The U.S. Department of Agriculture (USDA) announced this week that the identities of about 26,000 employees and contractors may have been compromised by the illegal hijacking of the agency's computer systems earlier this month.
This marks the fourth breach in two months to affect a government agency.
According to a USDA statement, forensics teams concluded they are "uncertain" whether the affected parties’ personal information was accessed, which prompted Wednesday’s announcement. Initially, the statement said, Agriculture Secretary Mike Johanns was told the confidential data had not been compromised.
The sensitive information includes names, Social Security numbers and photographs, the statement said.
"USDA information technology personnel were notified on June 5 of the suspicious computer network traffic and immediately took action to protect the administrative system that was breached," the statement said. "USDA takes very seriously its responsibility to appropriately safeguard our employees’ personal information and is working to prevent similar future incidents."

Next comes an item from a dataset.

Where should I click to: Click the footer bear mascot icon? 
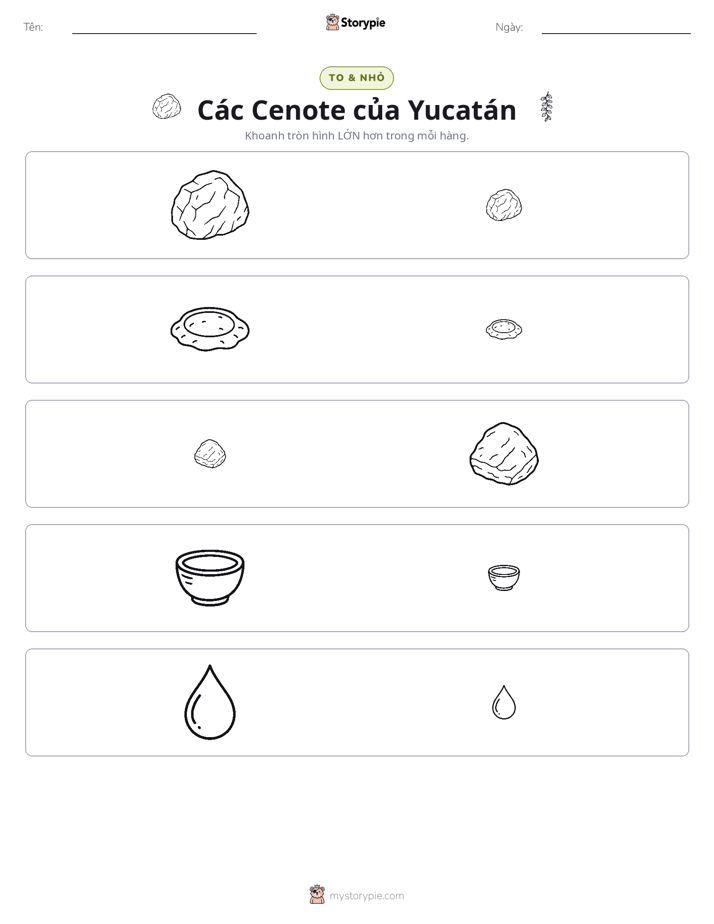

The department sent email notifications Wednesday to affected individuals. The messages contained information about the breach and a promise of one year of free credit monitoring, according to the statement. Letters also are scheduled to be sent.
On Thursday, the Federal Trade Commission revealed that two laptops, one containing the personal information of 110 people, some of whom are defendants in current and past FTC cases, were stolen from a locked car.
Earlier this month, the Department of Energy announced that a hacker obtained data belonging to the agency’s nuclear weapons agency last year, stealing the names and Social Security numbers of 1,500 department employees.
The data theft occurred at a National Nuclear Security Administration (NNSA) system in Albuquerque, N.M., according to published reports. None of the victims were notified.
That announcement followed the breach of the personal information of millions of current and former U.S. Armed Forced members.
A computer containing the data of 17.5 million victims was stolen from an employee’s home May 3 in Virginia. The Department of Veterans Affairs has said the employee violated department policy when he left the office with the laptop.
Gordon Rapkin, president and CEO of data security firm Protegrity, said government agencies and businesses are spending too much reactionary money.
"The cost of prevention would have been a fraction of the cost of credit monitoring," he said.
Rapkin recommends organizations focus as much attention on protecting data as they do securing the pathways to that sensitive information. Encryption, he said, is a key solution.
"Even if someone were to breach the application, breach the firewall, you lock down the data so it turns out to be lead," he said. "It’s not worth anything to them."